The Saranac River threads through the town of Saranac Lake and continues north through Franklin County to the St. Regis River confluence — a paddling corridor with sections ranging from lazy flatwater to workable Class II runs depending on season and segment. The stretch through town offers walk-in access from several bridge crossings and parking areas along NY-3; upstream sections near Lake Clear and downstream toward Union Falls see less traffic and hold more reliable current. Local knowledge runs deep here — ask at an outfitter in town for current flow conditions and the best put-in for whatever you're after. The river's been a working waterway since the 19th century; you'll see remnants of that history in the old dam sites and mill foundations along the banks.
The Saranac River threads through the village of Lake Placid on its way from Upper Saranac Lake to Lake Champlain — a working waterway that's been a Route 86 companion and a sawmill corridor since before the Olympic years. It's not a wild river in the Lake Placid stretch: bridge crossings, culverts, residential shoreline, the occasional kayaker or tuber drifting through town on a July afternoon. The upper branches hold brook trout; the lower sections toward Plattsburgh open up for smallmouth and northern pike. If you're looking for put-in access or fishing intel, start at the Lake Placid visitors' center or one of the fly shops on Main Street — the river's fishable, but you need to know which sections run private and which stay open.
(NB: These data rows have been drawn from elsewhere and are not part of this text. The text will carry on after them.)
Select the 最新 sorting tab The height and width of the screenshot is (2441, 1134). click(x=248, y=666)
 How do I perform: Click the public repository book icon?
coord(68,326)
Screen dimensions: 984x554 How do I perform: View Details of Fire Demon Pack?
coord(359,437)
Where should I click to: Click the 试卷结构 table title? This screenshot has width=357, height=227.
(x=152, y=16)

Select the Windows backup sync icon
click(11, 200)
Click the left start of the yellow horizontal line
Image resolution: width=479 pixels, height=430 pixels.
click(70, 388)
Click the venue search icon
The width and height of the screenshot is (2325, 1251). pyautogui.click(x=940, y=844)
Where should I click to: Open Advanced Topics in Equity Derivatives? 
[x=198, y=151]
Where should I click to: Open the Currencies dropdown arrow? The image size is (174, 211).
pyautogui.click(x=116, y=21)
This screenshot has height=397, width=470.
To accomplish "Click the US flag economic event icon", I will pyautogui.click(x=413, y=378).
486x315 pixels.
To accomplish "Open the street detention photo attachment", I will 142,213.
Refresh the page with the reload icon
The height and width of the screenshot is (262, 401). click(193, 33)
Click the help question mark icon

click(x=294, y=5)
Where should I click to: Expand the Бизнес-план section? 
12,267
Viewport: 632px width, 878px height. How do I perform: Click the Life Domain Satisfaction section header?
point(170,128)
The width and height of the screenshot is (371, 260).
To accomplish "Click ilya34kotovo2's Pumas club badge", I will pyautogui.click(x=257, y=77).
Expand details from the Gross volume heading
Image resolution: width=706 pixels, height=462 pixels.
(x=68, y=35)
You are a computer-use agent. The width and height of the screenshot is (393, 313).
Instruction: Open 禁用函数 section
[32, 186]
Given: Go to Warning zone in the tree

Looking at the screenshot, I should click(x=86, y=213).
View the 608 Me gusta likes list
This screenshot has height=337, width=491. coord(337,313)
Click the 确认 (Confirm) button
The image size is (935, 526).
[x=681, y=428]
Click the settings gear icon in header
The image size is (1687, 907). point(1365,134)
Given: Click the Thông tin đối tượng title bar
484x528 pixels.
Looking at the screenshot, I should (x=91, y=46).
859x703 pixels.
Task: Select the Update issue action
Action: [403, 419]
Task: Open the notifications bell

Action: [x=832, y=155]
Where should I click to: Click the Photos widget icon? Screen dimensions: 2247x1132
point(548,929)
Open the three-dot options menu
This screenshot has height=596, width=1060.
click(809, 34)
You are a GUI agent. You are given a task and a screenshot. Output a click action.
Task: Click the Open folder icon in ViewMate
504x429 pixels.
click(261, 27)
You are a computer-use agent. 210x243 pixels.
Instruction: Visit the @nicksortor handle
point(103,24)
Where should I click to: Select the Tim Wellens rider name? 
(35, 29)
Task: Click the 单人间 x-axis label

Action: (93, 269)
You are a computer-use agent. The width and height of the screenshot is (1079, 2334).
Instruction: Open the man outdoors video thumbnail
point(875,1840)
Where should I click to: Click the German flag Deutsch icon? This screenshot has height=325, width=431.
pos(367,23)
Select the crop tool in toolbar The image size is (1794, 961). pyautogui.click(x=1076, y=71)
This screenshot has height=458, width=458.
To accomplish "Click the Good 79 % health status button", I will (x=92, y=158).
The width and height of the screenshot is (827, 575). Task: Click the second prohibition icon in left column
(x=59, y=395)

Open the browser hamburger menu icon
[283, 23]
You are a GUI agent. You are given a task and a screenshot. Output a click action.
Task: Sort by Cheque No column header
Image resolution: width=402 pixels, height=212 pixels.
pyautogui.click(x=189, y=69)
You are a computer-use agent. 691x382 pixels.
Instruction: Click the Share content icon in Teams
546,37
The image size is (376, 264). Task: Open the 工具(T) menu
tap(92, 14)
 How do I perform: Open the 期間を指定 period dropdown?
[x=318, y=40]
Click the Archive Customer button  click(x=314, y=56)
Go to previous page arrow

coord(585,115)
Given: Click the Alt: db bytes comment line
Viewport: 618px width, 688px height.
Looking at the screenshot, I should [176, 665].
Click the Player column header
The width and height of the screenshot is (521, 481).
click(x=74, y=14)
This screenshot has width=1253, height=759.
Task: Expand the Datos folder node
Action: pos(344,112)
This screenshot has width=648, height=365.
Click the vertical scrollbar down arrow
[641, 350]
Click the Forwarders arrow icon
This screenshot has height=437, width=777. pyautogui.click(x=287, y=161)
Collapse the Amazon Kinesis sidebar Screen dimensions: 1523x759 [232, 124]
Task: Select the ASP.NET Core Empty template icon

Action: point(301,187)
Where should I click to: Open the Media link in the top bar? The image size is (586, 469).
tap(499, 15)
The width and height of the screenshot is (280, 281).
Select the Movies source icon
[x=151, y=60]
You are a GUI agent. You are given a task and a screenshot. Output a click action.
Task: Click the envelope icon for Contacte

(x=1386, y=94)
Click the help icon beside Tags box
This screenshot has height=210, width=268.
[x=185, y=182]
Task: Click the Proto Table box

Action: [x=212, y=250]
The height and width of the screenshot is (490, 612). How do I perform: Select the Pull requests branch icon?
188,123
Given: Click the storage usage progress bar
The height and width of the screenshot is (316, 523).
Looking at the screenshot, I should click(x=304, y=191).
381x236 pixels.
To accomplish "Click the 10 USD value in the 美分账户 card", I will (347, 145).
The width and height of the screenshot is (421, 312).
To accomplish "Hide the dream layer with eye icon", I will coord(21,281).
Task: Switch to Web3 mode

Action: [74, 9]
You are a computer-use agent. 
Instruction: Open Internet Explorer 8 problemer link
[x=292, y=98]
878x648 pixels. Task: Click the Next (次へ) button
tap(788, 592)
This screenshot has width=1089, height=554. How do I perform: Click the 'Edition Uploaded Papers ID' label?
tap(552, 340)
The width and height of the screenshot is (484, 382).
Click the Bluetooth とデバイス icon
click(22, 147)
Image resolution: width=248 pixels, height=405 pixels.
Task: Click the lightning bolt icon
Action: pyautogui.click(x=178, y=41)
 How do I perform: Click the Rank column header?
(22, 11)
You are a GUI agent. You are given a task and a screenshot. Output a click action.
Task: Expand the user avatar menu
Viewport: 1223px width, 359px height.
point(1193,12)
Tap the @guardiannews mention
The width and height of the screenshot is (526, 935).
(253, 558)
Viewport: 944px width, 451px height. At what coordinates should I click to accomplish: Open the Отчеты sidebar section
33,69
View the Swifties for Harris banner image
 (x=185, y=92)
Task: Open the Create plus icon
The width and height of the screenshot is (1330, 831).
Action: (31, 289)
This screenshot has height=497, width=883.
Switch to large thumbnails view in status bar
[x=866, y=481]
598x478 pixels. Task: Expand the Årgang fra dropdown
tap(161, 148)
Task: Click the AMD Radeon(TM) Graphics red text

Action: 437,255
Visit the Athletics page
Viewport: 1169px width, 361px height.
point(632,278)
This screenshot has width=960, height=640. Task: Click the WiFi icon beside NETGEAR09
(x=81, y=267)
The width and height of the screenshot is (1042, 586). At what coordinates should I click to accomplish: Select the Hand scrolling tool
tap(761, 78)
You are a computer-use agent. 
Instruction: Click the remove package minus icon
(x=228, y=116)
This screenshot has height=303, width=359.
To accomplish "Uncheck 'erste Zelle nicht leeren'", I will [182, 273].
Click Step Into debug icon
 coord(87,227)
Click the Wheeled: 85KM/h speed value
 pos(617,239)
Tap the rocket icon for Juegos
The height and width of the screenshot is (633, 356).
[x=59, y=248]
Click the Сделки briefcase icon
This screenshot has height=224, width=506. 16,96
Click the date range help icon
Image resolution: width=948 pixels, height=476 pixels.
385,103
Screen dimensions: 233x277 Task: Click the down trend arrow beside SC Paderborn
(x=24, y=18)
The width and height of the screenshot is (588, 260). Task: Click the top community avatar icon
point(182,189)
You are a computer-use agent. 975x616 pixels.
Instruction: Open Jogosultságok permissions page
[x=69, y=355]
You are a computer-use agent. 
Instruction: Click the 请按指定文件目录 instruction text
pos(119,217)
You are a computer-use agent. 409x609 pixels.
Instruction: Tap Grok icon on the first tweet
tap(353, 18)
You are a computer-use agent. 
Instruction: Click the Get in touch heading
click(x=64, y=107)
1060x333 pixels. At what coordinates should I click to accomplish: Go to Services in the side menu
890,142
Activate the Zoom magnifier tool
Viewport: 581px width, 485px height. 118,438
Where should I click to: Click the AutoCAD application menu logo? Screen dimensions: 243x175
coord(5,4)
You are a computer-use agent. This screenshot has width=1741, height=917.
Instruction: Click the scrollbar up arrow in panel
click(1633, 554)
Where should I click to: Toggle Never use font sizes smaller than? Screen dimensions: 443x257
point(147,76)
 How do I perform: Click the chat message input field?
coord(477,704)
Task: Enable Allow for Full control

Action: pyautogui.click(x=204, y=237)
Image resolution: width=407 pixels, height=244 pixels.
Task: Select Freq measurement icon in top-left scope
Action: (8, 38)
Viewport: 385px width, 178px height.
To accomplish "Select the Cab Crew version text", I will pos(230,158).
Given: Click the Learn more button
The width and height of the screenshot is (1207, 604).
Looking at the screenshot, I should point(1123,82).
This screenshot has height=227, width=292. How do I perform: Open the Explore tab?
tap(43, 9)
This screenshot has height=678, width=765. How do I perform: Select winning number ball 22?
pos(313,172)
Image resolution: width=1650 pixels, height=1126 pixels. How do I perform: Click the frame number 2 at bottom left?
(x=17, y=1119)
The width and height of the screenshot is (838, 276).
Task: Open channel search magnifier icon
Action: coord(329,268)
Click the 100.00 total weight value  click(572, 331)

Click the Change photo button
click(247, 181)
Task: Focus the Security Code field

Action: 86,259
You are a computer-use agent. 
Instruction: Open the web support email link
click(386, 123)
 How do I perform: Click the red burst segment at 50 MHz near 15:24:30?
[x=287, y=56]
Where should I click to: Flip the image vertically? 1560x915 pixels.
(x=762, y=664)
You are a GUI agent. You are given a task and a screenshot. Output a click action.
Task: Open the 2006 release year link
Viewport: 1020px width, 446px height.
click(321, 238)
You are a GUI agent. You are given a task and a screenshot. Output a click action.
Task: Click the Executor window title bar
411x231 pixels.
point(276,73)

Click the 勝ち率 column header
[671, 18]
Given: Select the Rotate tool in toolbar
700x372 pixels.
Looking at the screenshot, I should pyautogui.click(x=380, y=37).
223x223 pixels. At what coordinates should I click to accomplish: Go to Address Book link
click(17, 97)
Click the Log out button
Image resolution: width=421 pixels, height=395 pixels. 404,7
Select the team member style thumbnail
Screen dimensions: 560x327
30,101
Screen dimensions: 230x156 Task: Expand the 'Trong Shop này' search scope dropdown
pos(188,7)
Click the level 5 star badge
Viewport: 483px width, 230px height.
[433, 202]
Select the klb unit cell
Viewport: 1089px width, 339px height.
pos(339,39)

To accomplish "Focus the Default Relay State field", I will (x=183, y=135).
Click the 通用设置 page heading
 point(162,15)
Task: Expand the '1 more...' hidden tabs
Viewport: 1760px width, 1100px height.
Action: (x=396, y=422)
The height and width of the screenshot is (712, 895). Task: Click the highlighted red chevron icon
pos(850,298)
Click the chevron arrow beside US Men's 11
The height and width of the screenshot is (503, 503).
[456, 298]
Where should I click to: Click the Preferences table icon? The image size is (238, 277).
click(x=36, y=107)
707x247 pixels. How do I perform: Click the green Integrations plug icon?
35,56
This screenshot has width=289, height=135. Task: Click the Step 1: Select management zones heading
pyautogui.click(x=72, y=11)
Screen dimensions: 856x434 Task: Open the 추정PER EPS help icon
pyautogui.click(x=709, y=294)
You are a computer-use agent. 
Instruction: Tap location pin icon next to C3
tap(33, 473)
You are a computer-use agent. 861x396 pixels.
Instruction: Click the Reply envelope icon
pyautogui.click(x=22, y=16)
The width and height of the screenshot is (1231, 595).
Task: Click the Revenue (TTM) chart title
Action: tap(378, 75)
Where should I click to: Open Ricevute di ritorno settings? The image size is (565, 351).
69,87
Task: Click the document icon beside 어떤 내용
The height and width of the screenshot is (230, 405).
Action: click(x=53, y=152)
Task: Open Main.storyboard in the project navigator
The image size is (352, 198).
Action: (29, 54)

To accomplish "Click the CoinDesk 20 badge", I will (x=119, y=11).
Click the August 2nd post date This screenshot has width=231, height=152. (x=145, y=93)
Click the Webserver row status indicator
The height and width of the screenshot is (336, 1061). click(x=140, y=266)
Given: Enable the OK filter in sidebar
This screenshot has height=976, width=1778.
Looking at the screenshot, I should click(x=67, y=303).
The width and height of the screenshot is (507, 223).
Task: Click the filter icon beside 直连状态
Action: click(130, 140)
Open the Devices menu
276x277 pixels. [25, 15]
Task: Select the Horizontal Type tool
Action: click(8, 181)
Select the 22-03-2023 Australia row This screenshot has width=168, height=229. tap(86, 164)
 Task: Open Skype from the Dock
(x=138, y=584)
The Saranac River threads through the northeastern Adirondacks in three distinct branches — the North, Main, and South — draining a watershed that runs from the High Peaks plateau down to Lake Champlain via Plattsburgh. The stretch near Keene sees the river in its upper character: cold, fast-moving water over bedrock and cobble, fed by mountain runoff and beaver-dammed tributaries. It's a visual corridor more than a recreation draw in this section — the kind of water you cross on a bridge between trailheads and note the clarity. Downstream toward Saranac Lake village and Franklin Falls, the river opens up for paddling, fishing (brookies, browns, and rainbows depending on reach), and a network of put-ins that make it one of the more accessible cold-water rivers in the Park.
The Saranac River drains north out of the village of Saranac Lake, threading through a mix of state Forest Preserve, private shoreline, and old rail corridors before emptying into the Saranac Lakes chain and eventually flowing to the St. Regis River and Lake Champlain. It's a working river — paddlers use it as a connector between Upper and Middle Saranac, anglers fish it for bass and pike in the slower stretches, and the village built itself at the confluence where the river meets Lake Flower. Access varies: some sections are roadside, others require permission or a put-in from one of the lakes. Check flow and ownership before you launch.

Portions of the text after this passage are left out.